> [What to do]
Return, with both end lines included, exactly what the data below holds from the line with "This screenshot has" through the line with "Task: Click the green color bar beside Split", though not the pictures.

> [Excerpted records]
***

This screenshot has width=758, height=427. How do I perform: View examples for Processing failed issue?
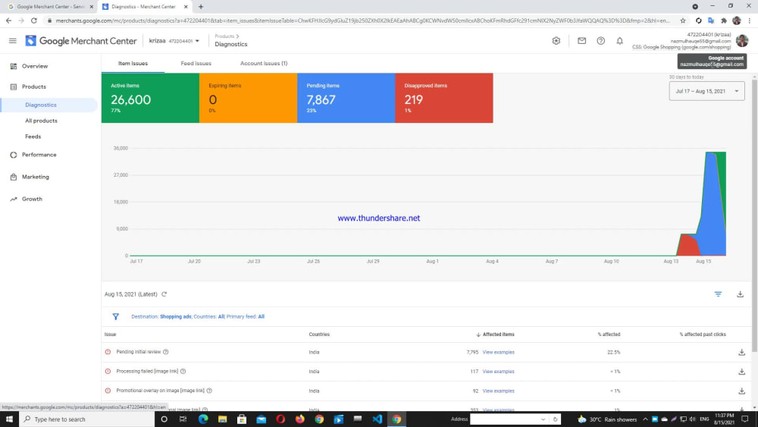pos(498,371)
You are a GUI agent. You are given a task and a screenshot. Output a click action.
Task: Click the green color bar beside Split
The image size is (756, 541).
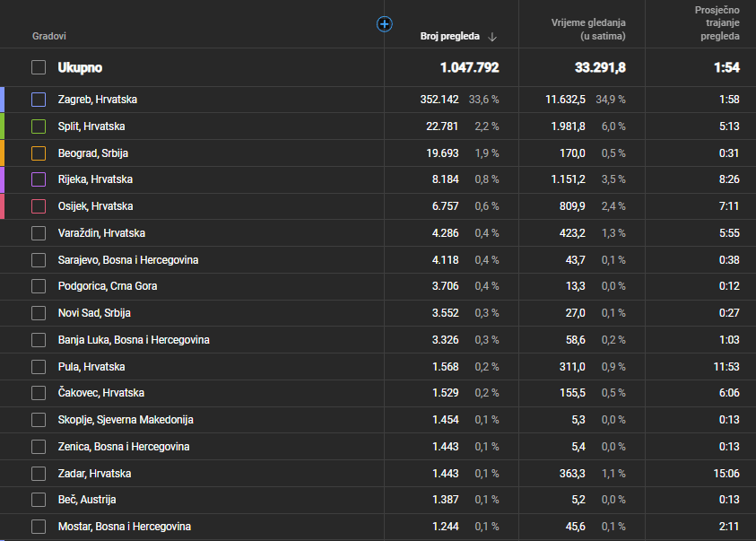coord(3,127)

***

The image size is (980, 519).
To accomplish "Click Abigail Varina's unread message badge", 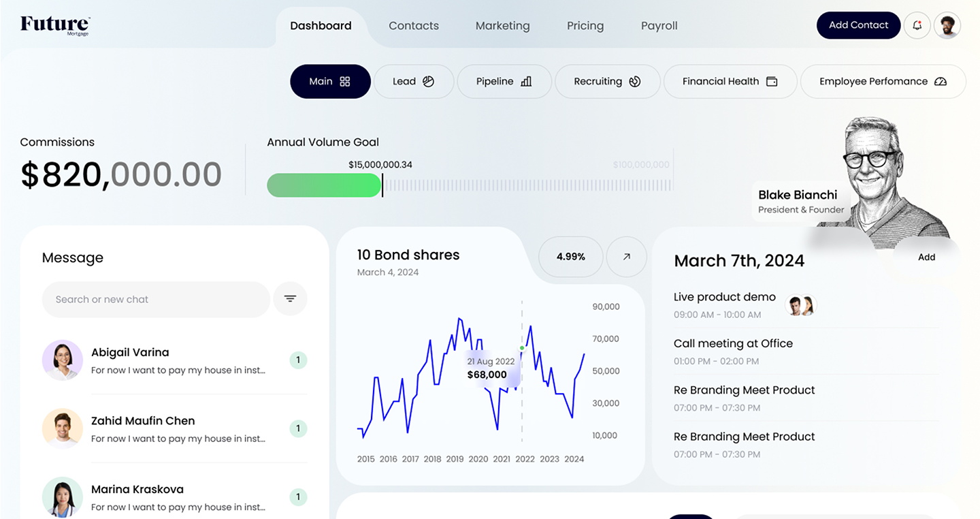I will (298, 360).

***

> [Completed task]
This screenshot has width=758, height=427. How do I perform: View examples for Processing failed issue?
pos(498,371)
You are a GUI agent. You are given a task and a screenshot. Output a click action.
Task: Click the green color bar beside Split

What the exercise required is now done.